Assignment
The lines to copy are those in the listing that hold the word "will".

Records to process
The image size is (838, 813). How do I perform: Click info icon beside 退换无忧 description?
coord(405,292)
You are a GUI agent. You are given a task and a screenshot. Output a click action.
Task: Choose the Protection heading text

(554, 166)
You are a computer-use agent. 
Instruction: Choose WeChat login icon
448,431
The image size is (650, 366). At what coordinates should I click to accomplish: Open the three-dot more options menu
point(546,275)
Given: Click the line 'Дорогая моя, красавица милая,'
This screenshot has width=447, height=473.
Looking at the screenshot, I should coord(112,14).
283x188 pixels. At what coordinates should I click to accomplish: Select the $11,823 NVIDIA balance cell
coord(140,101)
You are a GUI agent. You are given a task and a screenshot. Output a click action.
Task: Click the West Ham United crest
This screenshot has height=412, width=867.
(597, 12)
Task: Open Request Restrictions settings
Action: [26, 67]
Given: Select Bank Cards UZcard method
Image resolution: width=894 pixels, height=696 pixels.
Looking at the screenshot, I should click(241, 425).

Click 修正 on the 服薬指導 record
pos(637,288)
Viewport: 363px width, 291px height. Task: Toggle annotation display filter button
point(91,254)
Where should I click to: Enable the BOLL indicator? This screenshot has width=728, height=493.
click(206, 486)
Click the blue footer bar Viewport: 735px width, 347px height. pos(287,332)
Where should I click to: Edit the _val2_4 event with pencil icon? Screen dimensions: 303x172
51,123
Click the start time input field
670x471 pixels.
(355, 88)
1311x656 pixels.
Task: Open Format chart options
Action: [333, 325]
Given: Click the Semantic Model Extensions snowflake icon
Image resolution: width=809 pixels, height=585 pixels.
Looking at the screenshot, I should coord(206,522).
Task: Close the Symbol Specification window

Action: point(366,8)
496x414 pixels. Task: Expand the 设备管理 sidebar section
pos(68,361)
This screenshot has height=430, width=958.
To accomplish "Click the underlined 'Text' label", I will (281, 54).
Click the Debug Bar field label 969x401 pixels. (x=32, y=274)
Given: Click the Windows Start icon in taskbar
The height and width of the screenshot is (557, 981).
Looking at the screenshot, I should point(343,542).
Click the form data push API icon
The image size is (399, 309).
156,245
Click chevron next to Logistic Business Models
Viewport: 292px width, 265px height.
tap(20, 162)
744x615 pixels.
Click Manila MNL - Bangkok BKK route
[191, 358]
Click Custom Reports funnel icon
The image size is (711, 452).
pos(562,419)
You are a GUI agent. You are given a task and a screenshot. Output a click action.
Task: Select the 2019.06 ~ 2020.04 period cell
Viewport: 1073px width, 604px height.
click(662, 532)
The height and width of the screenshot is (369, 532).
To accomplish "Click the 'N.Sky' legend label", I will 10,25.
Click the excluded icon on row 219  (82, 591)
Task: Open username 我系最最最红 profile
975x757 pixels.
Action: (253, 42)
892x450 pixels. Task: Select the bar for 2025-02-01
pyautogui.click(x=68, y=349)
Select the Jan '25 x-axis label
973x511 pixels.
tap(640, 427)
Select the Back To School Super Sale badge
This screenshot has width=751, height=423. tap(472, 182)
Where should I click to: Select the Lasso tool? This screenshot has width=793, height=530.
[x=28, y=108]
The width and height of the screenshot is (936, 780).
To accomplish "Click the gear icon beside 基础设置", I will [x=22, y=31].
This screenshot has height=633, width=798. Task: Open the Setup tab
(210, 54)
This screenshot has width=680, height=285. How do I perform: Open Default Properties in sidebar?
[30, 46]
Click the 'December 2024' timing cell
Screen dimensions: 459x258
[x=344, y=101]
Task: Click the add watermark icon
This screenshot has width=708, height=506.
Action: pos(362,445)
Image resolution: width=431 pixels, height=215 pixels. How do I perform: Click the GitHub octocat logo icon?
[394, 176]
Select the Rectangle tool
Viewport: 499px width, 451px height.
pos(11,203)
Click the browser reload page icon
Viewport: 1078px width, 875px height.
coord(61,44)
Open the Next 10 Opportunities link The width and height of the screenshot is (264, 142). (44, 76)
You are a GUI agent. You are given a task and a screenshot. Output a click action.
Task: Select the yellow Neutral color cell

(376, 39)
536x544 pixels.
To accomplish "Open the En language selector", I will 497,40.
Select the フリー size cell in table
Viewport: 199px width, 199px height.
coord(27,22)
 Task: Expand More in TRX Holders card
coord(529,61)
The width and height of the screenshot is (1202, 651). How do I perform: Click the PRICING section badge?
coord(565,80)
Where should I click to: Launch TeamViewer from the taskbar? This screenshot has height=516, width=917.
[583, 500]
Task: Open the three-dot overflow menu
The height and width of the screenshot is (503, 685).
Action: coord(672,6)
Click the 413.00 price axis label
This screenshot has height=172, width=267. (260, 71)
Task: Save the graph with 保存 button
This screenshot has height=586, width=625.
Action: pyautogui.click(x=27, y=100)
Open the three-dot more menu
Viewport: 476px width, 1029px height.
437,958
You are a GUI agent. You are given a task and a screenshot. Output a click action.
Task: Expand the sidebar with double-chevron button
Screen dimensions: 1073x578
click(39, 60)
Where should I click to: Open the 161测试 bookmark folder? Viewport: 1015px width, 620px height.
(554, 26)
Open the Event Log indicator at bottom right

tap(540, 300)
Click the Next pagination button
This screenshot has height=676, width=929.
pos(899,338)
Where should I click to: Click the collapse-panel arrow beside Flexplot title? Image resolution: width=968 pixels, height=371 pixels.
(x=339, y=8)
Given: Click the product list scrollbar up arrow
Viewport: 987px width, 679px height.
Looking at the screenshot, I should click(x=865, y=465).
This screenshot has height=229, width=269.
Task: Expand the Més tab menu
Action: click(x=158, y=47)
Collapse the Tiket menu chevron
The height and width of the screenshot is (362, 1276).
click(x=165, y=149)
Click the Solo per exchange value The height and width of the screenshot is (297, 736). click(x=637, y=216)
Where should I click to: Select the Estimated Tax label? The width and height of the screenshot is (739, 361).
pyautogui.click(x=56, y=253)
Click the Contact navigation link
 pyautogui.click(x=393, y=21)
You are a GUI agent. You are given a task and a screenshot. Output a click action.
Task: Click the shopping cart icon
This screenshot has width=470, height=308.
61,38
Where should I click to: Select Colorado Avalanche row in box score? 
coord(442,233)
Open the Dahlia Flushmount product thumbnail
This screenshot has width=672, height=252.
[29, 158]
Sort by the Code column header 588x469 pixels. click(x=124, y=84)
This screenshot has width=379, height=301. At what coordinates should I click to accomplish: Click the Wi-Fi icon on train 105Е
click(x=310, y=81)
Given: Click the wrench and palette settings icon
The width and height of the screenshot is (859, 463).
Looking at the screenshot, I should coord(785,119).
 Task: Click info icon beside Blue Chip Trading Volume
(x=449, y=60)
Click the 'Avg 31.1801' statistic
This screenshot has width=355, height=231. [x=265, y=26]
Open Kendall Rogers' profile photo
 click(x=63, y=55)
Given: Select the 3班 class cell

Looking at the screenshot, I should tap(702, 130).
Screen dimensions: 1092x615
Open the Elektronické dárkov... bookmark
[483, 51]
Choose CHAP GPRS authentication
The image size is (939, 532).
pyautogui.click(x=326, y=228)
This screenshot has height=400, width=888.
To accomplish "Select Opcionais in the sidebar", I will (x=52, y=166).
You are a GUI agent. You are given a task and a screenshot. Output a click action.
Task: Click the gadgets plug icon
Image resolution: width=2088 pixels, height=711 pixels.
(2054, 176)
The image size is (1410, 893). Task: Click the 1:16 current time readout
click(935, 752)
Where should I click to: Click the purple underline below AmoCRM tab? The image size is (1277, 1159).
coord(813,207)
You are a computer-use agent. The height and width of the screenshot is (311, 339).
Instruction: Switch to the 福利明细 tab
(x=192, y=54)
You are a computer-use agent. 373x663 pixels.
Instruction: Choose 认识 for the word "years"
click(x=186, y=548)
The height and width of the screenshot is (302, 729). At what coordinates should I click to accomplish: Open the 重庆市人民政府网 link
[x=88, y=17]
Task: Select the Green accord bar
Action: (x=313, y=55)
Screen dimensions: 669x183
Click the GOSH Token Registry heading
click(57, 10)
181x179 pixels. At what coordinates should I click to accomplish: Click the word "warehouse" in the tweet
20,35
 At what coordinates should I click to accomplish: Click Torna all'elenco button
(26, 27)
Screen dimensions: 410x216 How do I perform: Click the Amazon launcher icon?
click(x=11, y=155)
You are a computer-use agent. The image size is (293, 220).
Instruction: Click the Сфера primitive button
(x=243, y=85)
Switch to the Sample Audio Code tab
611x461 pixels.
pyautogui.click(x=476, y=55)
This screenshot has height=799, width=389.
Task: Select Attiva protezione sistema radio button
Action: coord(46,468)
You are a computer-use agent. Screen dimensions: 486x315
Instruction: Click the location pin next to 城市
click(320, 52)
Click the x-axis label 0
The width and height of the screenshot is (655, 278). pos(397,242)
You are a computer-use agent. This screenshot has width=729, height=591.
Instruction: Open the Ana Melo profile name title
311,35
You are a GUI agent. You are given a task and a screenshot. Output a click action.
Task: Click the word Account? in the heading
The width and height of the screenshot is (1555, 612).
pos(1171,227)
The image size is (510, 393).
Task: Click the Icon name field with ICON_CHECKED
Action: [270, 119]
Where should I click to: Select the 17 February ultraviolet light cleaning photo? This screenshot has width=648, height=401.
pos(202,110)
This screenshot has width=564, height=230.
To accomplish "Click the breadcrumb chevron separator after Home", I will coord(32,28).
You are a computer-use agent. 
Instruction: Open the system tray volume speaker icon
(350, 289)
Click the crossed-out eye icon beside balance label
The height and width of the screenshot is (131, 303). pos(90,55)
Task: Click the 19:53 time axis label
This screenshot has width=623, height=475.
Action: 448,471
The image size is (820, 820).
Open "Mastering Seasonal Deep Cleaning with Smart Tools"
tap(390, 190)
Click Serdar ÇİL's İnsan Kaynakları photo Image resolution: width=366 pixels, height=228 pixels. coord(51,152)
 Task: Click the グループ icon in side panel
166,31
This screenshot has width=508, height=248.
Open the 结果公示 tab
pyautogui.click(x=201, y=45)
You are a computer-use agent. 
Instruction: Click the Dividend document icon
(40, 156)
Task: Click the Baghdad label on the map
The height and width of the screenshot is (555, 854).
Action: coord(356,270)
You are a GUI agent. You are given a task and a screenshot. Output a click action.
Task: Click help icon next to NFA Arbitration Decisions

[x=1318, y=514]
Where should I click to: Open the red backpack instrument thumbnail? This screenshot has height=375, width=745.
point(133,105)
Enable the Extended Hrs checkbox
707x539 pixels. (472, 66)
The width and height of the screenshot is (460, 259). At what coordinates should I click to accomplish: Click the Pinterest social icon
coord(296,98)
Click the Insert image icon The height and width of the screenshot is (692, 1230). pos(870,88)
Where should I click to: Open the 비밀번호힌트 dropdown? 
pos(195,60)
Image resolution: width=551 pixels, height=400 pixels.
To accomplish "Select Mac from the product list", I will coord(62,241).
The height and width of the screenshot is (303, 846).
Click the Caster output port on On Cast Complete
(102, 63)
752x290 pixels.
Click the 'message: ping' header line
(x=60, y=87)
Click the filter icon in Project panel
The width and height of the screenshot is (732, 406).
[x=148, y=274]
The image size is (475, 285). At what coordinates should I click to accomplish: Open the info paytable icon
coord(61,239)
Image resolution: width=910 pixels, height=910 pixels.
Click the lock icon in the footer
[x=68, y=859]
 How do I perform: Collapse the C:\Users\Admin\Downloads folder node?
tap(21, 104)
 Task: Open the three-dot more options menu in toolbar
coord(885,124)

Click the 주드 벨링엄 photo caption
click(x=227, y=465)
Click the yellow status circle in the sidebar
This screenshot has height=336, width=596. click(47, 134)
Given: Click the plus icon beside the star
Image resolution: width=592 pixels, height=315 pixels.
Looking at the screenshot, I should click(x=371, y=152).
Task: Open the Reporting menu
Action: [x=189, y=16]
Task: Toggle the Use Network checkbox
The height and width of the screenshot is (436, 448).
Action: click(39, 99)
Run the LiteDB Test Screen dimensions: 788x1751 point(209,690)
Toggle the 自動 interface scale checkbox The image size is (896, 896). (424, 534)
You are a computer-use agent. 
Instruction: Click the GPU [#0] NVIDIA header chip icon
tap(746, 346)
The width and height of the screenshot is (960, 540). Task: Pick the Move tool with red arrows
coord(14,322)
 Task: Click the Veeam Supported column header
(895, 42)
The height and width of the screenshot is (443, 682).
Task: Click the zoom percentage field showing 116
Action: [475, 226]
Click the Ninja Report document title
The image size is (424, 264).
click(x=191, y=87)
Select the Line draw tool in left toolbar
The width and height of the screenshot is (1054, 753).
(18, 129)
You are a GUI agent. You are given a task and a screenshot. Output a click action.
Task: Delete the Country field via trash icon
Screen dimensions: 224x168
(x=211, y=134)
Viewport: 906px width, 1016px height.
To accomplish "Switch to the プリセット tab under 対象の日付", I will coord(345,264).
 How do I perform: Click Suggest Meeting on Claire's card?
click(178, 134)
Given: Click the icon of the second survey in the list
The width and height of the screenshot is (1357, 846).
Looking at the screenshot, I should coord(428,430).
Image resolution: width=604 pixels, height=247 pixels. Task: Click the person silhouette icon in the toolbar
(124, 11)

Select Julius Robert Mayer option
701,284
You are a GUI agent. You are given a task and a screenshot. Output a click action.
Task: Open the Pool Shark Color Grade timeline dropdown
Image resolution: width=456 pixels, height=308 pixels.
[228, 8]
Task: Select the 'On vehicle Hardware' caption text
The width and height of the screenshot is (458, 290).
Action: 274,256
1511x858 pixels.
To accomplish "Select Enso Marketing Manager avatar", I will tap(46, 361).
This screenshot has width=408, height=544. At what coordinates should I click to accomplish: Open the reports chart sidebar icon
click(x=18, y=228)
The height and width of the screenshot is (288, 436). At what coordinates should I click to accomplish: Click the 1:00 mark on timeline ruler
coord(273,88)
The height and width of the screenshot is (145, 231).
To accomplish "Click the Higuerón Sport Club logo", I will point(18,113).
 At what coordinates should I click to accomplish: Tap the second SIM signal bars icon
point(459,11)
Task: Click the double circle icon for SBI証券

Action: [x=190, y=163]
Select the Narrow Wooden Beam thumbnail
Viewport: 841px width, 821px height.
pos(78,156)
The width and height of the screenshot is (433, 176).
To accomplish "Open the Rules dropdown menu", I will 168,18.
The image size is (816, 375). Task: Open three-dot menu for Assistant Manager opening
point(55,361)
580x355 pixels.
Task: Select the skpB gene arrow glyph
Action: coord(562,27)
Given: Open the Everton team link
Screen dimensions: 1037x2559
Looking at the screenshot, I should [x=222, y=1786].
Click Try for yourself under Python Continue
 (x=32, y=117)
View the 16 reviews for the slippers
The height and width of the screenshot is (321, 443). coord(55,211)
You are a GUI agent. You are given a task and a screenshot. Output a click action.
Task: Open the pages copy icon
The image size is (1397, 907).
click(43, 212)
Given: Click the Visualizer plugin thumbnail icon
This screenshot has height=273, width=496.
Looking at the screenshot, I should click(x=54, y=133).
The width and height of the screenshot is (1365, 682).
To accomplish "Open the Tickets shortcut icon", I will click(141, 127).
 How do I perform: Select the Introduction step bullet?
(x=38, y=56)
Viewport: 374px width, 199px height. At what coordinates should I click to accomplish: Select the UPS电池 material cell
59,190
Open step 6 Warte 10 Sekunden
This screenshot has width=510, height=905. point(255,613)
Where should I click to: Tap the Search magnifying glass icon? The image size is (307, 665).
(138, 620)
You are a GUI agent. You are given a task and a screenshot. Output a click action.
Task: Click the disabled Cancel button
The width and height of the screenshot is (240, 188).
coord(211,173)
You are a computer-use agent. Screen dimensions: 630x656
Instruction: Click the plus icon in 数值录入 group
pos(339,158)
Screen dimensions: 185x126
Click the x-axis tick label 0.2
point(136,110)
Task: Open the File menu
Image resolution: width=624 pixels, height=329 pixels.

Result below
To accomplish "Click the underlined 'Text' label", I will (281, 54).
To accomplish "Click the 'N.Sky' legend label", I will 10,25.
To accomplish "Click the gear icon beside 基础设置", I will [x=22, y=31].
To accomplish "Open the En language selector", I will 497,40.
To accomplish "Select Opcionais in the sidebar", I will (x=52, y=166).
To accomplish "Click the breadcrumb chevron separator after Home", I will coord(32,28).
To accomplish "Select Mac from the product list", I will coord(62,241).
To accomplish "Switch to the プリセット tab under 対象の日付", I will coord(345,264).
To accomplish "Select Enso Marketing Manager avatar", I will tap(46, 361).
To accomplish "Click the Higuerón Sport Club logo", I will point(18,113).
To accomplish "Open the Rules dropdown menu", I will 168,18.
To accomplish "Open the Tickets shortcut icon", I will click(141, 127).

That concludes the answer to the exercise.